(Introduction) This study deals with ash dispersal at the Sakurajima volcano, an active volcano in southern Kyushu monitored by the Sakurajima Observatory (SO) of Kyoto University. Volcanic ash affects a range of spatial and temporal scales. It impacts lives and livelihoods: from international air traffic to the destruction of property and increased mortality. It can interact with clouds, causing acid rain and directly affecting agriculture and there is an established link between volcanic emissions and the wellbeing of the communities surrounding the Sakurajima volcano. The Sakurajima volcano is a very active volcano with approximately 700 eruptions per year since the southern crater was formed in 2009, however on average these are relatively weak eruptions. This makes the transport and deposition of volcanic ash more susceptible to localised topographical effects, unresolvable in the most commonly used Volcanic Ash Transport and Dispersion (VATD) models. The Weather and Research Forecast (WRF) model, a mesoscale numerical weather prediction model capable of resolving these effects was used to provide simulations for ash dispersal at a fine horizontal resolution (down to 1 km). Results from the analysis of six years of observational data will be presented along with preliminary results from the WRF model simulations.
(Observations and modelling) Databases for the eruptions and ashfall are kept by the Japanese Meteorological Agency (JMA) and the SO, respectively. JMA records eruption time, VEI, plume height, and plume dispersal among other characteristics, while the SO has 59 ashfall measuring stations (mainly monthly), creating a high-resolution network in the Kagoshima prefecture. Atmospheric sounding data are available twice per day at Kagoshima (archived by the University of Wyoming), and JMA also maintains a large network of 30 rainfall measuring stations in the area. The WRF model is used to provide high-resolution simulation data for specific months of eruptions. The WRF model is unique in VATD models as it follows an “online” approach when it comes to physics and chemistry – interactions between the plume and meteorological conditions are resolved in real time, while also resolving the fine-scale meteorological circulation, leading to more accurate predictions. The setup used for the simulations presented has 4 domains, with the finest domain centred over the Kagoshima prefecture with a horizontal grid resolution of 1 km.
(Preliminary results) Analysis of the observational data reveals a strong influence of the local meteorology, with some seasonal characteristics (Fig. 1). Wind direction has the most significant role in the distribution of heavy ash close to the volcano, with the majority of ashfall over 1 kg m^-2 aligned to the average wind depending on the season.
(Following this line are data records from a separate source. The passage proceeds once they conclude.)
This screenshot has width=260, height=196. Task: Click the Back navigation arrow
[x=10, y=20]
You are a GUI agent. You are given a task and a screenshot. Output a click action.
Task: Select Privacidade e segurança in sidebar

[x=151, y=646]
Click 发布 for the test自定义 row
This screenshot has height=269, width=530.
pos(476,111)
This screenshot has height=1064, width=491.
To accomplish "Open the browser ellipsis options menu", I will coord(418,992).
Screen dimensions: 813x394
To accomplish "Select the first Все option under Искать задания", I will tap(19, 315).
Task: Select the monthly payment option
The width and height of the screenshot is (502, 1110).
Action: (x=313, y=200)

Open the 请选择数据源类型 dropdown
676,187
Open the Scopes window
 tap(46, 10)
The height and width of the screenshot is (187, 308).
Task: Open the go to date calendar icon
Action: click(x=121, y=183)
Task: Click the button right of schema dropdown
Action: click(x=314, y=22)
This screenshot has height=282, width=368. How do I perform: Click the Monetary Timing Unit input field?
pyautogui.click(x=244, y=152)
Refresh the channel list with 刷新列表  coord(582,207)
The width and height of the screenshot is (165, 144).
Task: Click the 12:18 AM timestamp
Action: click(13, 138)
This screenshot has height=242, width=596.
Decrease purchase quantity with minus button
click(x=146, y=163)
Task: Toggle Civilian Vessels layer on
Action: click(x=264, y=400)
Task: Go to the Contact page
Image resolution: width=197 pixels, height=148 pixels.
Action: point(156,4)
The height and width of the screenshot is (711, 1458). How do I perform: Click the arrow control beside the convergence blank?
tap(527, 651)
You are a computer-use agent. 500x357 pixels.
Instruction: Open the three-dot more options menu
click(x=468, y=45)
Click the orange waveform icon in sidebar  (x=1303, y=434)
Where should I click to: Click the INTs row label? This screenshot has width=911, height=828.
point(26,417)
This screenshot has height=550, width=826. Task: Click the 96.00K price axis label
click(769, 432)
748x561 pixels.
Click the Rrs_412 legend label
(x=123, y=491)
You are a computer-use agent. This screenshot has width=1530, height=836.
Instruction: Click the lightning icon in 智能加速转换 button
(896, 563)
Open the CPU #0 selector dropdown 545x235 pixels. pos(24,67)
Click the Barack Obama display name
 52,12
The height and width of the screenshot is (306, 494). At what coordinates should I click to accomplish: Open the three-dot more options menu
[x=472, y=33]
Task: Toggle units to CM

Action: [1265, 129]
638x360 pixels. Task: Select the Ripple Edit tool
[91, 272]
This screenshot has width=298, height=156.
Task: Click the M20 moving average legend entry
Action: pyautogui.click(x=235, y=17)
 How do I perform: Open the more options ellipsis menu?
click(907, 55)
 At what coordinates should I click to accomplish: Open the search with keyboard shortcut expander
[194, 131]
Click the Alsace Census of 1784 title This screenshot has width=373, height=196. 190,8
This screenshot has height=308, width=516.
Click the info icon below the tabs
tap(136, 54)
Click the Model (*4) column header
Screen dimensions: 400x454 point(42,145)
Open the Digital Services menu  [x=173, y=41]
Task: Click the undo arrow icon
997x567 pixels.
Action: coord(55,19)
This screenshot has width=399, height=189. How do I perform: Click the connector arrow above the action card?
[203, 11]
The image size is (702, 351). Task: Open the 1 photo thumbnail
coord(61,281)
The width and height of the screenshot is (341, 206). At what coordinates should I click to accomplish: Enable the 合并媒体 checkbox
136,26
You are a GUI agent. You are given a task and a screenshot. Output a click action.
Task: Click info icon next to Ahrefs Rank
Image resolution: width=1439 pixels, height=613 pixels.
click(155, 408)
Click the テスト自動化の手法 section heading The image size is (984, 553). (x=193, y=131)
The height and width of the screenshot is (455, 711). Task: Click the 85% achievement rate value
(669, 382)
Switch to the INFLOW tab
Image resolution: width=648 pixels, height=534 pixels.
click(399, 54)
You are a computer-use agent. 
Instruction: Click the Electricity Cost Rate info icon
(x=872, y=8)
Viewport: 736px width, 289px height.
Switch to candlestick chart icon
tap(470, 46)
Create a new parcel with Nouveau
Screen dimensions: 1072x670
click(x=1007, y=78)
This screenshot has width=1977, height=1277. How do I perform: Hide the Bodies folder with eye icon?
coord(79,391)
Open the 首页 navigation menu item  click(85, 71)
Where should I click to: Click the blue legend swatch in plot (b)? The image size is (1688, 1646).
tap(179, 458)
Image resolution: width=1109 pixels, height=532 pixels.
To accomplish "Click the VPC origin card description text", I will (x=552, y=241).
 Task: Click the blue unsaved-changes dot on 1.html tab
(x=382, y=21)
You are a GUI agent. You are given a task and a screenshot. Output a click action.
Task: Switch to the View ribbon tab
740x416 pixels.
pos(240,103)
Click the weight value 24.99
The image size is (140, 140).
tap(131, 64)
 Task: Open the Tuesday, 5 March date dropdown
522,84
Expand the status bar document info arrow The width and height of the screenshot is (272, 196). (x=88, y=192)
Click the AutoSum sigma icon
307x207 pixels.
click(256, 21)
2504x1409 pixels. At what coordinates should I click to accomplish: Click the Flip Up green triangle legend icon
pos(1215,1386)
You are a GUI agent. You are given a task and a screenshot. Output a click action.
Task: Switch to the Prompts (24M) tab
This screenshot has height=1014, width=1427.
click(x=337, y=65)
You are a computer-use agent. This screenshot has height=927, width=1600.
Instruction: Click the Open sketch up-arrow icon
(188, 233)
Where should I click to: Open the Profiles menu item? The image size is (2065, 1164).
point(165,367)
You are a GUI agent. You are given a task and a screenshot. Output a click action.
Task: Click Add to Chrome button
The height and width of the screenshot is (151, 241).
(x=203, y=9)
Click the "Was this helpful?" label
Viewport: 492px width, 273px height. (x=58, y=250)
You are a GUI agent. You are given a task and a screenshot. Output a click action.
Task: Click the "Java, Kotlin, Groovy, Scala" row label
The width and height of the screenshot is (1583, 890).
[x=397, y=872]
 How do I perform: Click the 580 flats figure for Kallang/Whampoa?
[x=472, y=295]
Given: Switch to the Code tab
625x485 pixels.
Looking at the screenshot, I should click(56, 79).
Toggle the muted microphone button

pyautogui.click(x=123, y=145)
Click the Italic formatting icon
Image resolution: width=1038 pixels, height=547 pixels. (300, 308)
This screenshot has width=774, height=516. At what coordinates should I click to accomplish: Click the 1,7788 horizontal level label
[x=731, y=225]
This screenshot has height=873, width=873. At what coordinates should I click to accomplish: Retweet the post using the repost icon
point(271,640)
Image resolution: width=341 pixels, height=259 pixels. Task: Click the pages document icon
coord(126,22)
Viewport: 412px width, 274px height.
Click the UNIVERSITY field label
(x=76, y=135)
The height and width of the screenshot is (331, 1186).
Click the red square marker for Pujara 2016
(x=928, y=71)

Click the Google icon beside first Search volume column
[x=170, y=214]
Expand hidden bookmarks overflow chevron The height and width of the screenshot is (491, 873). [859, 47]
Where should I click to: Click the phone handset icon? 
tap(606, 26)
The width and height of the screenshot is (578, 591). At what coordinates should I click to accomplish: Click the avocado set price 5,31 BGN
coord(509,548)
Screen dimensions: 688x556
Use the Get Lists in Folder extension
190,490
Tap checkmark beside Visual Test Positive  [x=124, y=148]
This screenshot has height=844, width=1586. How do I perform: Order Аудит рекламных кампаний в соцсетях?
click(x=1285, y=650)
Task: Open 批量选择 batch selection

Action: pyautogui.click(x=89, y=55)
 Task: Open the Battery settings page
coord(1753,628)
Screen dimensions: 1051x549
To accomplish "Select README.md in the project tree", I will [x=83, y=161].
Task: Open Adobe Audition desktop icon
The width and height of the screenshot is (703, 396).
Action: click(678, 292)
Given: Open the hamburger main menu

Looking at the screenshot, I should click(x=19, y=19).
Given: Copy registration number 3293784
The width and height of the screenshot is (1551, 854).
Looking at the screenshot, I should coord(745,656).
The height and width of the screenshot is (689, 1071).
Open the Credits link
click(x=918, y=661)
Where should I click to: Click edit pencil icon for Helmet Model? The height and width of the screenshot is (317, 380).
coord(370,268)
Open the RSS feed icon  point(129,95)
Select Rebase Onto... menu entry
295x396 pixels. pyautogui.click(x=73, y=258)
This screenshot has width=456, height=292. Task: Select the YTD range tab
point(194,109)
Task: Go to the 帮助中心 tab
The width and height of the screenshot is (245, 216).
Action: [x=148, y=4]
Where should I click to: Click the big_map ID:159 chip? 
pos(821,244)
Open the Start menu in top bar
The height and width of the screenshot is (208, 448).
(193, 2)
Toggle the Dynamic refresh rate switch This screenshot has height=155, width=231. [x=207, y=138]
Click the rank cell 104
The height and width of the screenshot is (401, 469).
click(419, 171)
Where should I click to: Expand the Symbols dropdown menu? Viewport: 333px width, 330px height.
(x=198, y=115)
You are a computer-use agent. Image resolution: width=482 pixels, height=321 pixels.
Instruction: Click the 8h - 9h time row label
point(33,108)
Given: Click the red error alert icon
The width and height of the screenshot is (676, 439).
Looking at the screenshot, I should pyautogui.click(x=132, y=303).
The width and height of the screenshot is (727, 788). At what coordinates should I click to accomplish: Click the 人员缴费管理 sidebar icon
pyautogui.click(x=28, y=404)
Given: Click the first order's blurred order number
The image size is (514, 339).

However lighter ash stays airborne for longer periods of time and is more susceptible to topographic effects such as flow splitting (mainly seen over the Satsuma peninsula, SW of the volcano; Fig. 1a-c). Wet deposition due to rainfall is also suspected to have a large role in ash deposition during the wet season, resulting to an overall narrower ashfall distribution (Fig. 1c). The role of the topography and wet deposition will be further examined with numerical simulations.
(Conclusions) The Sakurajima volcano is an active, closely monitored volcano located in Southern Kyushu. Due to the combination of unusually high activity and an unusually high spatial resolution of observational data it provides an excellent location for studying the role of topography in the transport and deposition of volcanic ash, a major atmospheric hazard affecting the lives and livelihoods of people living in the area. Observational data are analysed for the 6 years of eruptive activity (2009-2014), complemented with computational modelling using the WRF model, a high-resolution numerical weather prediction model.